== Task to carry out ==
Go through the listing below and say how many lines include "accomplish". Give the number by itself.
[Start of Attachment]
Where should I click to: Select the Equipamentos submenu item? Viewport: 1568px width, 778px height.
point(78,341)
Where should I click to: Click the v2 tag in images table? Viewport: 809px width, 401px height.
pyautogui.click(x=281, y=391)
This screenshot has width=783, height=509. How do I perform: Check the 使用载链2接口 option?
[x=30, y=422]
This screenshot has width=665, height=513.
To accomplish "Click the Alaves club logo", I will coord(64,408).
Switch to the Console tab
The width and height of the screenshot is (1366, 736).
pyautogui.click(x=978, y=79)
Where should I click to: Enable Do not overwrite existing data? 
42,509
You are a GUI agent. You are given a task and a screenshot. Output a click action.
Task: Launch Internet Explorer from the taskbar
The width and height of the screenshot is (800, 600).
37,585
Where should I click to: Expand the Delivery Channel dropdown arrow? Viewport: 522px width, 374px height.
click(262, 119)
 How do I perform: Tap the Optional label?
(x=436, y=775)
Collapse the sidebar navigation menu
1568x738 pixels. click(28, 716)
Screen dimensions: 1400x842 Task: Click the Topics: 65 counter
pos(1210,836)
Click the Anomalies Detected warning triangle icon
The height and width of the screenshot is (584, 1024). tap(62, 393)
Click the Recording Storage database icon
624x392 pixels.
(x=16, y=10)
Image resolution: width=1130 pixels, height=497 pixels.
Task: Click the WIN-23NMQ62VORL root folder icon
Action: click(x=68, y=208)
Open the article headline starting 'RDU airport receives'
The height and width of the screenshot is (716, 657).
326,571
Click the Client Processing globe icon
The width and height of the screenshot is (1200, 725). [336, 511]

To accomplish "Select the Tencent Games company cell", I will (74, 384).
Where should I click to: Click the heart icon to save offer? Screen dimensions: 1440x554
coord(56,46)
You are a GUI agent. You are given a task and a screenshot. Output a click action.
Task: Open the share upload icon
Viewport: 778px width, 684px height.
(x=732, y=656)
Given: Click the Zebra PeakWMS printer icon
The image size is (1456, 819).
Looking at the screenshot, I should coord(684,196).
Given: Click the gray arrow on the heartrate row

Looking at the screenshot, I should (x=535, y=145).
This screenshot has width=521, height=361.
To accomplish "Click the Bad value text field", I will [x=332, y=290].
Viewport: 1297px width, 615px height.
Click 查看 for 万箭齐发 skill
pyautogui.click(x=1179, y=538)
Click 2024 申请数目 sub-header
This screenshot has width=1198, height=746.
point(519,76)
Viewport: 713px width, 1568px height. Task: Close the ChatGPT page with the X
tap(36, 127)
[End of Attachment]
== Exercise result ==
3